The Treasury Department is sanctioning the Cuban police and their leaders for cracking down on protests
A woman holds a sign that reads "America Open Your Eyes" as people wave Cuban and US flags to show support for Cubans who oppose their government during a Freedom rally at the Freedom Tower in Miami on July 17, 2021 to demonstrate. – Cuba's President Miguel Diaz-Canel on July 17 condemned what he said was a false account of the unrest on the Caribbean island when the communist regime vigorously backed down against allusions of historically widespread discontent. (Photo by Eva Marie UZCATEGUI / AFP) (Photo by EVA MARIE UZCATEGUI / AFP via Getty Images)
EVA MARIE UZCATEGUI | AFP | Getty Images
WASHINGTON – The Biden government imposed another round of sanctions against Cuba's police force and their leaders for violently cracking down on peaceful protests that broke out on the island more than two weeks ago.
The Treasury Department's sanctions affect Cuban police director Oscar Callejas Valcarce and his deputy Eddy Sierra Arias, as well as the island's police force.
"The Treasury Department will continue to identify and name those who facilitate the involvement of the Cuban regime in serious human rights abuses," wrote Andrea Gacki, director of the Office of Foreign Assets Control, in a statement announcing the sanctions.
"Today's action is designed to further hold those responsible for suppressing the Cuban people's demands for freedom and respect for human rights to account," the statement said.
Last week Washington imposed sanctions on the Cuban Defense Minister and the Communist Nation's Special Forces Brigade for suppressing peaceful protests that broke out on the island.
The US sanctions came with a warning that if the Cuban government did not rectify the situation, there would be more.

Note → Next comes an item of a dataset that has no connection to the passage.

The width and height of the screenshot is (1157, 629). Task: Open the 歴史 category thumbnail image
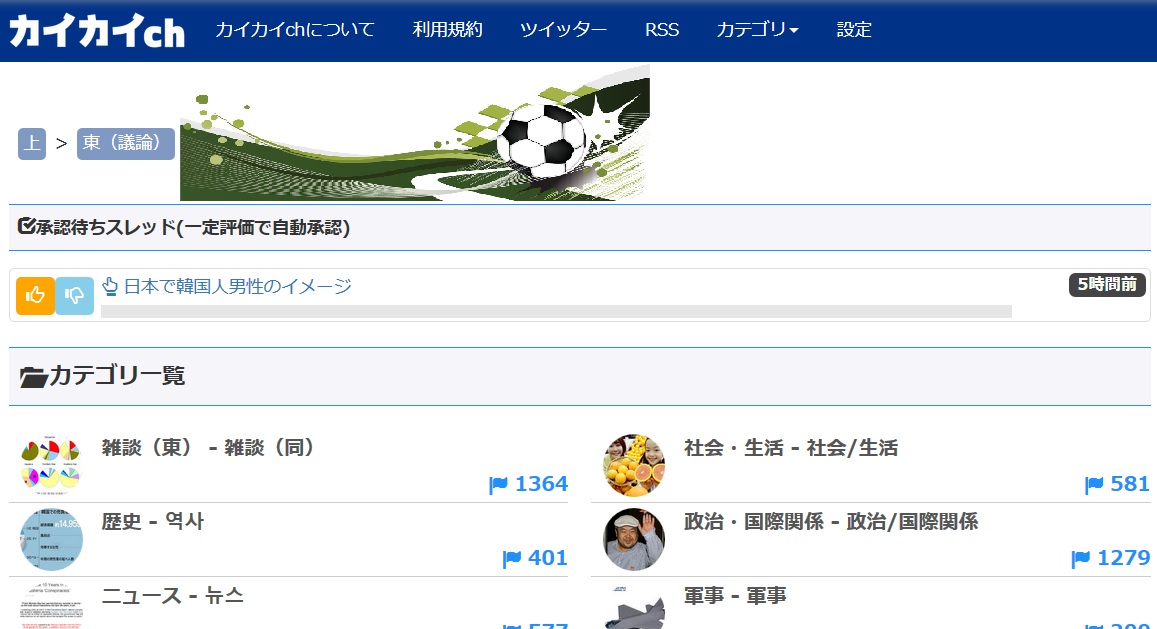51,539
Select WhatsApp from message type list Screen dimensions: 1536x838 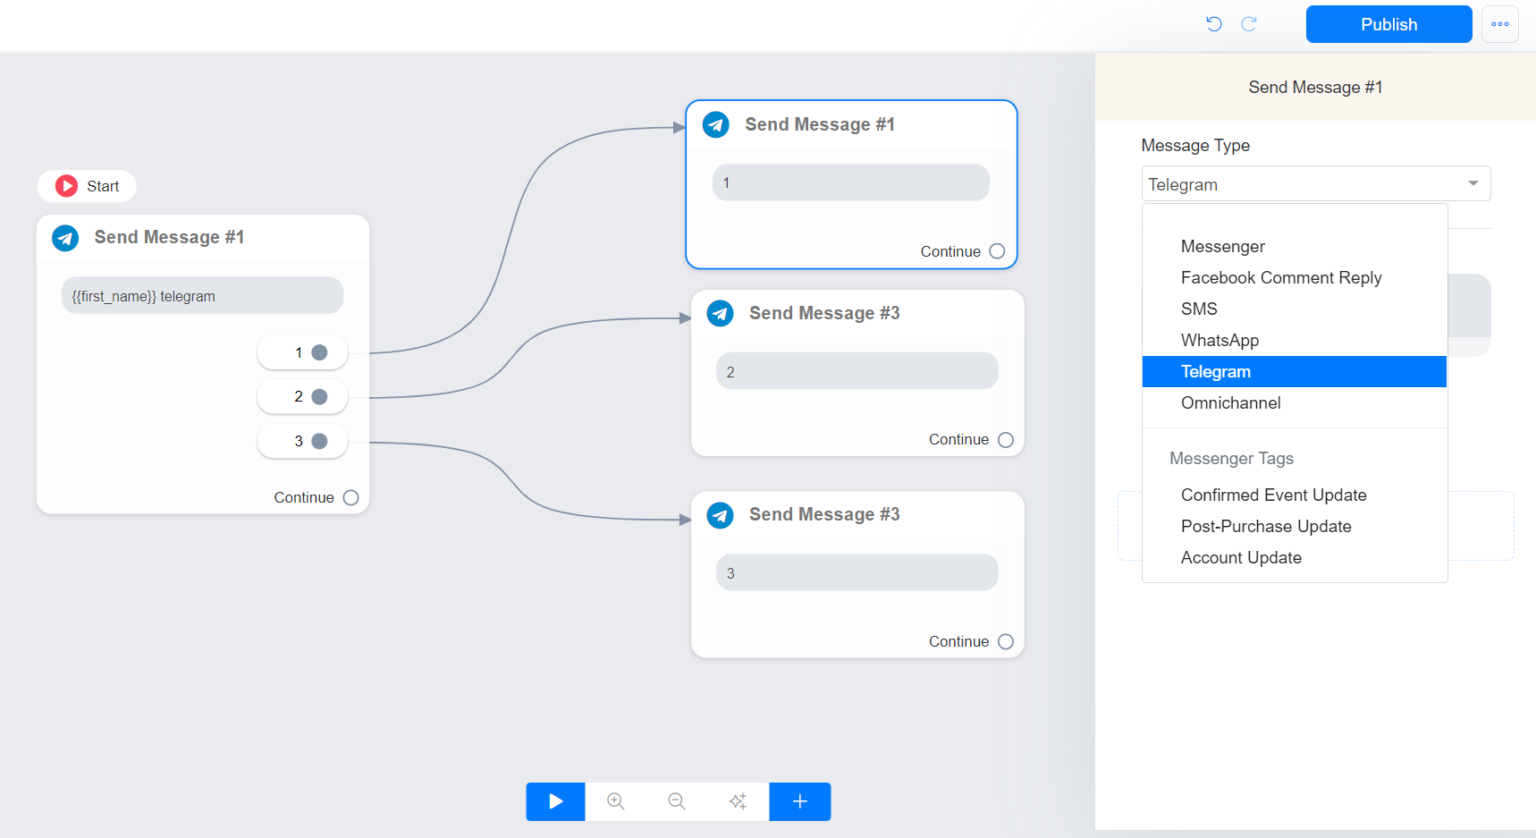(1219, 340)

"This is just the beginning – the United States will continue to punish those responsible for the oppression of the Cuban people," President Joe Biden said in a July 22 statement.
Earlier this month, thousands of protesters filled the streets in frustration at a paralyzed economy hit by food and electricity shortages.
The rare protests, the largest the communist country has seen since the 1990s, come as the government struggles to contain the coronavirus pandemic and marginalize the island's fragile health system.
Protesters gather outside the Versailles restaurant to support the people of Cuba who took to the streets to protest in Miami, Florida on July 11, 2021.
Joe Raedle | Getty Images
According to a Washington Post report, Cuban President Diaz-Canel Bermudez said his regime was "ready to do anything" to quell the protests.
"We will fight in the streets," he said, adding that the United States was partly responsible for the widespread dissatisfaction in Cuba.
A day later, he appeared with members of his government and blamed US trade sanctions for stifling Cuba's growth.
In response to statements made by the Cuban President, Secretary of State Antony Blinken told reporters last week that the United States was not responsible for the list of problems plaguing Havana.
Blinken said Cubans are "tired of the mismanagement of the Cuban economy, lack of adequate food and of course an adequate response to the Covid-19 pandemic".
"This is what we hear and see in Cuba, and that is a reflection of the Cuban people, not the United States or any other outside actor," Blinken said.